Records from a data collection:
:::
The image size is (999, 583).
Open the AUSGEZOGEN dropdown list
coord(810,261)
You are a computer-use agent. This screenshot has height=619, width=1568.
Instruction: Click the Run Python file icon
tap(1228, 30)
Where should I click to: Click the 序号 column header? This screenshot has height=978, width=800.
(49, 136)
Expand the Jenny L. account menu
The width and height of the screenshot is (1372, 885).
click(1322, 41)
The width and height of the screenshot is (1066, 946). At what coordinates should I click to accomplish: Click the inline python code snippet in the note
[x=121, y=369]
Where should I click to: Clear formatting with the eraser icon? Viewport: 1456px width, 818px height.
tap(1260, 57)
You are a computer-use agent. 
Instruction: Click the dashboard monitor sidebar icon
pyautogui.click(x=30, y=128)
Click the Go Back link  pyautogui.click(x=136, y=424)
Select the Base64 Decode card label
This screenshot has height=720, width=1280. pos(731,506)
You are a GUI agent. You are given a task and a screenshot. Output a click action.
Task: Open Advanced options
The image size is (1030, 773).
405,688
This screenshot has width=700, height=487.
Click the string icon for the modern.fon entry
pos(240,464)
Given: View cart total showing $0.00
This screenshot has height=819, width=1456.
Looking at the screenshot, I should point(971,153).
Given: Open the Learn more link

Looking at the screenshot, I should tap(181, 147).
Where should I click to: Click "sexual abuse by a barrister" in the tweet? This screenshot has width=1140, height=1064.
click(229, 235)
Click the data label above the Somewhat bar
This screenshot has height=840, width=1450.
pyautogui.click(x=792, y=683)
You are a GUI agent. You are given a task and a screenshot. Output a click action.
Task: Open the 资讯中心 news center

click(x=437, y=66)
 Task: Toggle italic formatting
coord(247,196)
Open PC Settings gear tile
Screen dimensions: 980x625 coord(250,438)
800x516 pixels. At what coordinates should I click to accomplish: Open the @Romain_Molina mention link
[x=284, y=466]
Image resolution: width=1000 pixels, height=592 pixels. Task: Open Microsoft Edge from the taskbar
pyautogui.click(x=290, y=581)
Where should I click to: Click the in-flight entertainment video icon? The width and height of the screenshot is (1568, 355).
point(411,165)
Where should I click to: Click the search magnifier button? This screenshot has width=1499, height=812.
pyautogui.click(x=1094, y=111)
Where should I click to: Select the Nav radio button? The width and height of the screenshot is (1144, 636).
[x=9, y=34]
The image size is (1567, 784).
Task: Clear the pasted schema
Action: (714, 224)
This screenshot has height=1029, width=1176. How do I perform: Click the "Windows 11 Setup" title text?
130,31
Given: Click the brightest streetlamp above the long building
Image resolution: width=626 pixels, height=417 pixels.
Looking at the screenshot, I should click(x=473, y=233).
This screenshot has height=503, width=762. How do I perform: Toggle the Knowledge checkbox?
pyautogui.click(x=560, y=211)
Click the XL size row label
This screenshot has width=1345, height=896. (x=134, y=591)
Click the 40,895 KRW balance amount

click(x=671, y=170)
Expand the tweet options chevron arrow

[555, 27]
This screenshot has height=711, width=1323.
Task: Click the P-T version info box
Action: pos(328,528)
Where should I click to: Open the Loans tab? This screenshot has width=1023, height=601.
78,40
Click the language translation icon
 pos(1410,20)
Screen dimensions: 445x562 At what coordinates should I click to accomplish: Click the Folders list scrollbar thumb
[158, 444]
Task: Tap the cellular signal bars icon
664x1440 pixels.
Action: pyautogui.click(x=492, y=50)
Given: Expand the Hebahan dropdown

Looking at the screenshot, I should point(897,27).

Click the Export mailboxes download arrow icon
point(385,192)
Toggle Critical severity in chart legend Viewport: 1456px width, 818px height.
:::
About this exercise: Go through the records and set every one down exactly.

Answer space:
The image size is (999, 583).
Open the AUSGEZOGEN dropdown list
coord(810,261)
You are a computer-use agent. This screenshot has height=619, width=1568.
Instruction: Click the Run Python file icon
tap(1228, 30)
Where should I click to: Click the 序号 column header? This screenshot has height=978, width=800.
(49, 136)
Expand the Jenny L. account menu
The width and height of the screenshot is (1372, 885).
click(1322, 41)
The width and height of the screenshot is (1066, 946). At what coordinates should I click to accomplish: Click the inline python code snippet in the note
[x=121, y=369]
Where should I click to: Clear formatting with the eraser icon? Viewport: 1456px width, 818px height.
tap(1260, 57)
You are a computer-use agent. 
Instruction: Click the dashboard monitor sidebar icon
pyautogui.click(x=30, y=128)
Click the Go Back link  pyautogui.click(x=136, y=424)
Select the Base64 Decode card label
This screenshot has height=720, width=1280. pos(731,506)
You are a GUI agent. You are given a task and a screenshot. Output a click action.
Task: Open Advanced options
The image size is (1030, 773).
405,688
This screenshot has width=700, height=487.
Click the string icon for the modern.fon entry
pos(240,464)
Given: View cart total showing $0.00
This screenshot has height=819, width=1456.
Looking at the screenshot, I should point(971,153).
Given: Open the Learn more link

Looking at the screenshot, I should tap(181, 147).
Where should I click to: Click "sexual abuse by a barrister" in the tweet? This screenshot has width=1140, height=1064.
click(229, 235)
Click the data label above the Somewhat bar
This screenshot has height=840, width=1450.
pyautogui.click(x=792, y=683)
You are a GUI agent. You are given a task and a screenshot. Output a click action.
Task: Open the 资讯中心 news center

click(x=437, y=66)
 Task: Toggle italic formatting
coord(247,196)
Open PC Settings gear tile
Screen dimensions: 980x625 coord(250,438)
800x516 pixels. At what coordinates should I click to accomplish: Open the @Romain_Molina mention link
[x=284, y=466]
Image resolution: width=1000 pixels, height=592 pixels. Task: Open Microsoft Edge from the taskbar
pyautogui.click(x=290, y=581)
Where should I click to: Click the in-flight entertainment video icon? The width and height of the screenshot is (1568, 355).
point(411,165)
Where should I click to: Click the search magnifier button? This screenshot has width=1499, height=812.
pyautogui.click(x=1094, y=111)
Where should I click to: Select the Nav radio button? The width and height of the screenshot is (1144, 636).
[x=9, y=34]
The image size is (1567, 784).
Task: Clear the pasted schema
Action: (714, 224)
This screenshot has height=1029, width=1176. How do I perform: Click the "Windows 11 Setup" title text?
130,31
Given: Click the brightest streetlamp above the long building
Image resolution: width=626 pixels, height=417 pixels.
Looking at the screenshot, I should click(x=473, y=233).
This screenshot has height=503, width=762. How do I perform: Toggle the Knowledge checkbox?
pyautogui.click(x=560, y=211)
Click the XL size row label
This screenshot has width=1345, height=896. (x=134, y=591)
Click the 40,895 KRW balance amount

click(x=671, y=170)
Expand the tweet options chevron arrow

[555, 27]
This screenshot has height=711, width=1323.
Task: Click the P-T version info box
Action: pos(328,528)
Where should I click to: Open the Loans tab? This screenshot has width=1023, height=601.
78,40
Click the language translation icon
 pos(1410,20)
Screen dimensions: 445x562 At what coordinates should I click to accomplish: Click the Folders list scrollbar thumb
[158, 444]
Task: Tap the cellular signal bars icon
664x1440 pixels.
Action: pyautogui.click(x=492, y=50)
Given: Expand the Hebahan dropdown

Looking at the screenshot, I should point(897,27).

Click the Export mailboxes download arrow icon
point(385,192)
Toggle Critical severity in chart legend Viewport: 1456px width, 818px height.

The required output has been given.